According to the story, NHRA National Field Director Ed Eaton approached Riley in 1962 with the idea of a step-light countdown system and brought Division 1 Director Lew Bond, who owned the Dragtronics timing business, into the project. Bond and Riley then worked together to develop the first Christmas Tree.
Another claim to the Christmas Tree’s creation goes to W.H. David (dah-VEED), of Lafayette, La., who was the founder and president of Pel State Timing Association, which he ran with his wife, Jayne, at the airport in Opelousas, La. (Pel State being short for Pelican State, as Louisiana is known).
According to one story, David created a traffic-signal-like device to start races that also incorporated an early handicapping system. As shown at right, the original had two separate poles both with lights, and he gave it the name Christmas Tree because the original mock-up used small glass Christmas tree lights from the 1950s.The story goes on that he then sold the rights to Riley and Chrondek, which mass-produced the Tree.
Dave McClelland, who announced for the Pel State Association and whose nationwide travel brought him into contact with many early forms of drag racing, was asked his opinion. “My personal feeling? They all could be given some props as being the originator, but, and it’s a big but, which was first? All three are widely scattered: Oliver on the West Coast, David in the Deep South, Eaton on the Eastern seaboard; most likely they were all working on it at the same time, maybe with knowledge of the other, maybe not.
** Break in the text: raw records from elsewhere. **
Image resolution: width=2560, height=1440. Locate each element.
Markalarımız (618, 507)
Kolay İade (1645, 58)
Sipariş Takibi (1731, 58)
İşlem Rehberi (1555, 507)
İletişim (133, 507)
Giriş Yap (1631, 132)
Communications were not as sophisticated as today. But it is ironic that all the claims of origination occurred roughly in the same time frame. As you can see, it’s almost a matter of ‘Whom do you believe?’ ”
So there you have it, as clear as bayou mud. I’m certainly not in a position to verify any of the claims, and despite a lot of research, no clear claim can be made, and many of the principals are no longer with us (Riley died in the late 1990s; not sure of David).
Regardless, I can’t imagine our great sport without its iconic Christmas Tree, no matter what form it took or may take.